● **Extract**

• • •

Your SiS 900-Based PCI Fast Ethernet Adapter is connected to something, what is that?


----------



## markkram 1 (Oct 26, 2006)

johnwill said:


> Your SiS 900-Based PCI Fast Ethernet Adapter is connected to something, what is that?



the BTHomeHub-E2AB - Same as wireless is on.


----------



## johnwill (Sep 26, 2002)

Do you have encryption enabled on the router? If so, disable it and see if you can connect. If you can, you can enable it as a separate step.


----------



## markkram 1 (Oct 26, 2006)

thanks for the help, i am now able to connect to it after going to wireless zero config. and pressing start, then setting it (bt voyager 1040) to let windows connect it automaticly.
I have to do this evrytime i restart my pc, any ideas so i dont need to do that everytime.

thanks ray:ray: :grin::grin::grin:


----------



## johnwill (Sep 26, 2002)

Did you configure the network in your preferred network list in the wireless network properties?

BTW, were you able to turn encryption back on? That will be important for your security. :smile:


----------



## markkram 1 (Oct 26, 2006)

ye, and encryption is on. :grin:


----------



## johnwill (Sep 26, 2002)

Did you get it connecting automatically?


----------



## markkram 1 (Oct 26, 2006)

johnwill said:


> Did you get it connecting automatically?


no, i just set it so windows configures my wireless setting each time i turn on.


----------



## johnwill (Sep 26, 2002)

• • •

● **Problem set**
1) According to the forum thread, what is the SiS 900-based PCI Fast Ethernet adapter connected to?
2) From the forum thread, write out the part that opens with the words containing "thanks for the" and closes with "wireless network properties?".
3) Write what comes next in the forum thread about the wireless connection, picking up right after its last line.
The lines placed after the forum thread have no role in any of this.

• • •

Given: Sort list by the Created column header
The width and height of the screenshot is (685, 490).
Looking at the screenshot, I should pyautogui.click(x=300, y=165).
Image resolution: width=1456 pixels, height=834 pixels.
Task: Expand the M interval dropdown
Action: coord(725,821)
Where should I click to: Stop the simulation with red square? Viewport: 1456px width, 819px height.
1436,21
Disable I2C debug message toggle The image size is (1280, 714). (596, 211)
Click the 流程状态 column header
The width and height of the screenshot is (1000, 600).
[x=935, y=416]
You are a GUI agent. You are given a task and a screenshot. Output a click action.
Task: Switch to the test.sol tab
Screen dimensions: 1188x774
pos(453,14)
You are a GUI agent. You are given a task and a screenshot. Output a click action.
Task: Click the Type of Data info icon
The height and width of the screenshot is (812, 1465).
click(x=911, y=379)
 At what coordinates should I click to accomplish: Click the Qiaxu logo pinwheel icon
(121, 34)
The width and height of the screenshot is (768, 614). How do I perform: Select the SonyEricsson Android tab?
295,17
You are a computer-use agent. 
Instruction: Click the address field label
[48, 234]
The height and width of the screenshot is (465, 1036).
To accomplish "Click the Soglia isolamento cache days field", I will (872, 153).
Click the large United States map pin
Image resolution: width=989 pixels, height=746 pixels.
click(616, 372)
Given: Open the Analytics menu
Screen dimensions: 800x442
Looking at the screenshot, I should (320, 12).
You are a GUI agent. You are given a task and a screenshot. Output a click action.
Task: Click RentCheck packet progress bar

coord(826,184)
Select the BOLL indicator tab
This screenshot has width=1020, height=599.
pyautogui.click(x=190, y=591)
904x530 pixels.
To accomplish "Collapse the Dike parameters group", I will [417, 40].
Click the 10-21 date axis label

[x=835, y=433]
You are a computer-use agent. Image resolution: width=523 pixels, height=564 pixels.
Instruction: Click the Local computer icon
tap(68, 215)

• • •

● **Task-by-task results**
1) The BTHomeHub-E2AB.

2)
thanks for the help, i am now able to connect to it after going to wireless zero config. and pressing start, then setting it (bt voyager 1040) to let windows connect it automaticly.
I have to do this evrytime i restart my pc, any ideas so i dont need to do that everytime.

thanks ray:ray: :grin::grin::grin:


----------



## johnwill (Sep 26, 2002)

Did you configure the network in your preferred network list in the wireless network properties?

3)
Do you have to manually connect each time you turn it on? In other words, is this issue resolved? :smile:


----------



## markkram 1 (Oct 26, 2006)

unless u know how to put it on automatic or u cant b bothered, then ye, jus close it.\

thanks for the help a lot


----------



## bangkokaussie (Jul 22, 2009)

Thanks so much for the fix :
"If you're still not connected, please do this repair.

TCP/IP stack repair options for use with Windows XP with SP2.

For these commands, Start, Run, CMD to open a command prompt.

Reset WINSOCK entries to installation defaults: netsh winsock reset catalog

Reset TCP/IP stack to installation defaults. netsh int ip reset reset.log

Reboot the machine."

I have tried many other fixes I found on the internet for this problem and yours was the only one which fixed it. This is the first time in 4 months that I have been able to get my desktop pc connected to the internet via the wireless adaptor. Thank god. Or rather thanks Johnwill!!!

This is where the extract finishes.